To evaluate a model, one needs to split the dataset into train and test:
from sklearn.model_selection import train_test_split
X_train, X_test, y_train, y_test = train_test_split(X, y)
X_train.shape, y_train.shape, X_test.shape, y_test.shape
((379, 12), (379,), (127, 12), (127,))
Search for optimal number of neighbors:
train_loss = []
test_loss = []
ks = np.arange(1, 21)
for n_neighbors in ks:
model = KNeighborsRegressor(n_neighbors=n_neighbors)
model.fit(X_train, y_train)
train_loss.append(mean_squared_error(y_train, model.predict(X_train)))
test_loss.append(mean_squared_error(y_test, model.predict(X_test)))
plt.plot(ks, train_loss, lw=2, c='r', label="Train")
plt.plot(ks, test_loss, lw=2, c='b', label="Test")
plt.xlim(ks[0], ks[-1])
plt.xticks(ks)
plt.title("Train and test error for k-NN model")
plt.xlabel("k")
plt.ylabel("MSE")
plt.legend()
plt.grid(ls=":");
k-NN for classification#
Load a simple digit dataset:
from sklearn.datasets import load_digits
digits = load_digits()
digits.data.shape, digits.target.shape
((1797, 64), (1797,))
Count samples of each class:
np.unique(digits.target, return_counts=True)
(array([0, 1, 2, 3, 4, 5, 6, 7, 8, 9]),
array([178, 182, 177, 183, 181, 182, 181, 179, 174, 180]))
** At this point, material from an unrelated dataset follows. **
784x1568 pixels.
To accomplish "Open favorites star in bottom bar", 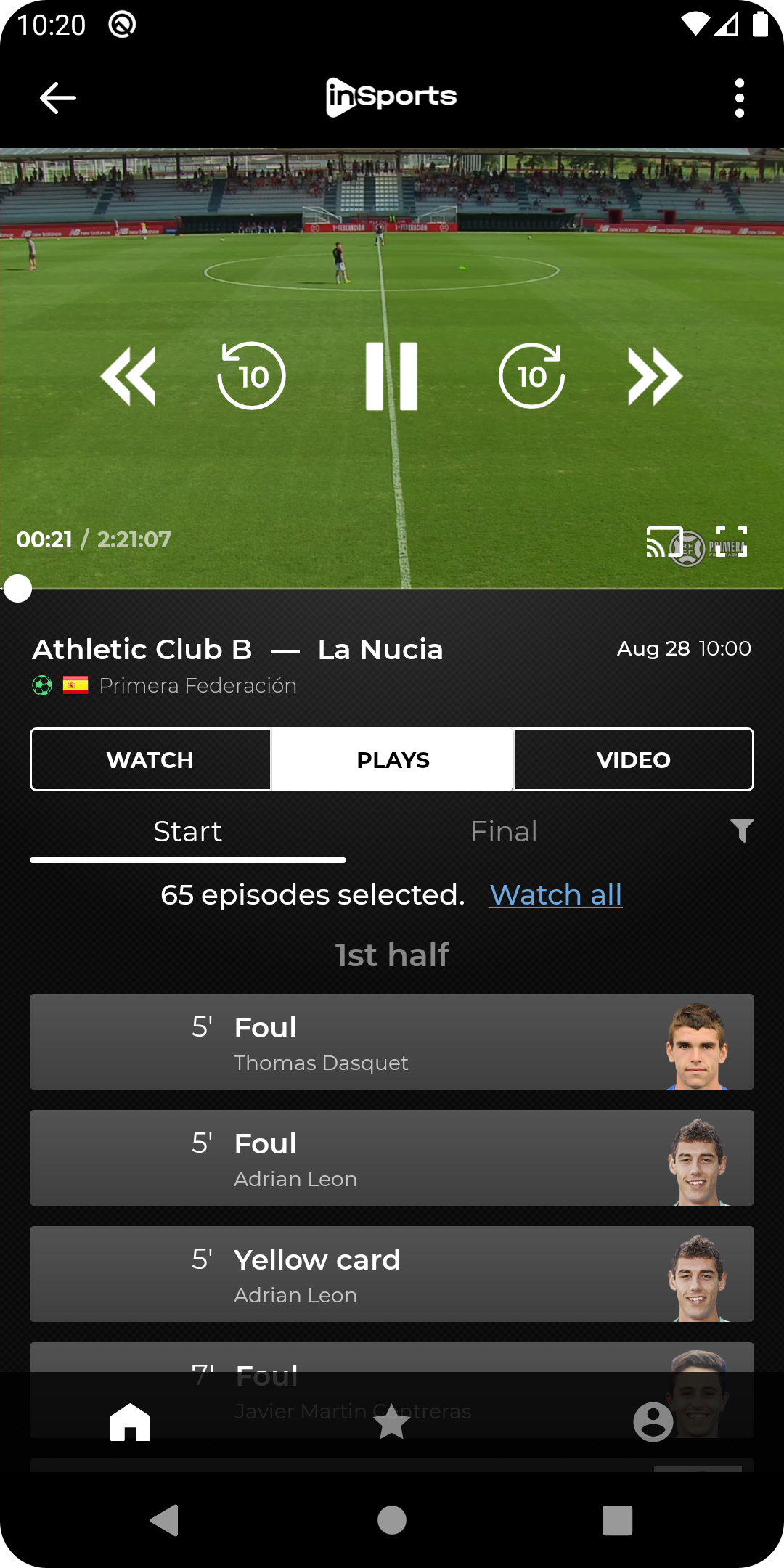I will (391, 1421).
X_train, X_test, y_train, y_test = train_test_split(digits.data, digits.target)
Train a k-NN classifier for different values of \(k\):
from sklearn.neighbors import KNeighborsClassifier
from sklearn.metrics import accuracy_score
train_acc = []
test_acc = []
ks = np.arange(1, 31)
for n_neighbors in ks:
model = KNeighborsClassifier(n_neighbors=n_neighbors)
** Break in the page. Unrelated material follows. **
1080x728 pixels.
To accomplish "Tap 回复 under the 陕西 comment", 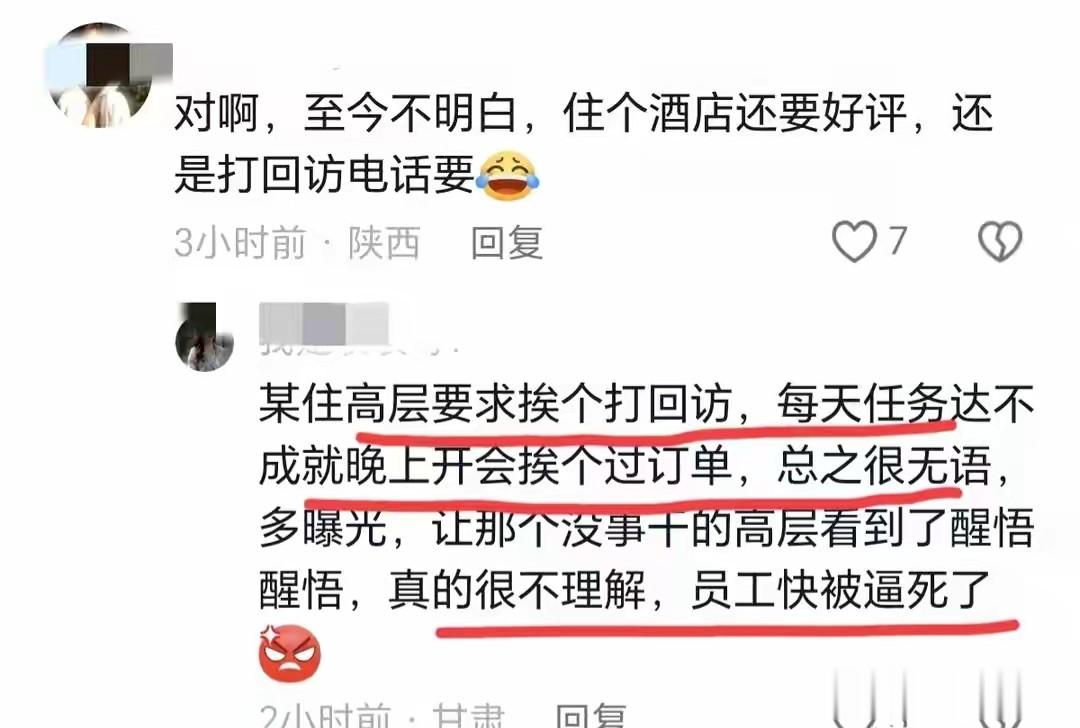I will pos(507,242).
model.fit(X_train, y_train)
train_acc.append(accuracy_score(y_train, model.predict(X_train)))
test_acc.append(accuracy_score(y_test, model.predict(X_test)))
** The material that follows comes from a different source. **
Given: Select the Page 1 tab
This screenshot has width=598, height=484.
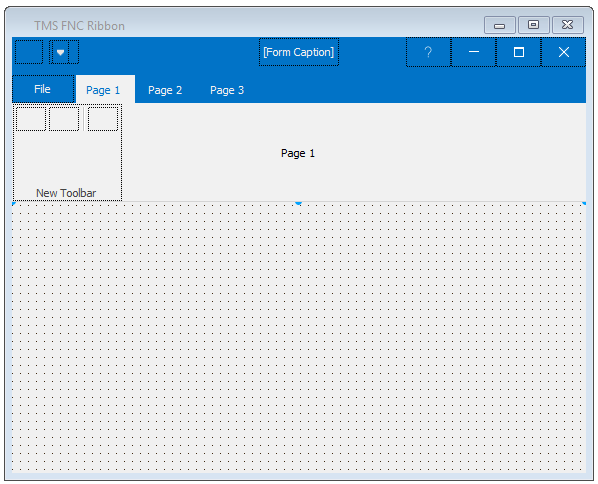Looking at the screenshot, I should click(x=103, y=90).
plt.plot(ks, train_acc, lw=2, c='r', label="Train")
plt.plot(ks, test_acc, lw=2, c='b', label="Test")
plt.xlim(ks[0], ks[-1])
plt.xticks(ks[::2])
plt.title("Train and test accuracy for k-NN model")
plt.xlabel("k")
plt.ylabel("accuracy")
plt.legend()
plt.grid(ls=":");
Exercises#
What is the predicted label of the green cirle in Fig. 1 by the k-NN model if \(k=1\)? \(k=3\)? \(k=5\)? \(k=11\)?
Show that \(\Vert \boldsymbol x \Vert_\infty = \max\{\vert x_1\vert, \ldots, \vert x_d\vert\}\), i.e.,
\[ \lim\limits_{p\to +\infty} \Big(\sum\limits_{i=1}^d |x_i|^p \Big)^{\frac 1p} = \max\{\vert x_1\vert, \ldots, \vert x_d\vert\}. \]Consider a model binary classification problem with one feature and two objects of the training set: \(x_{1} = 0.2\), \(x_2 = 0.7\). The first object belongs to the first class, the second — to the second. Let’s add a new noise feature to the objects, uniformly distributed on the segment \([0, 1]\). Now each object is described by two float numbers. Let it be required to classify a new object \(u = (0, 0)\) in this space by the one nearest neighbor method with the Euclidean metric. What is the probability that, after adding noise, the second object will be closer to the object \(u\) than the first one?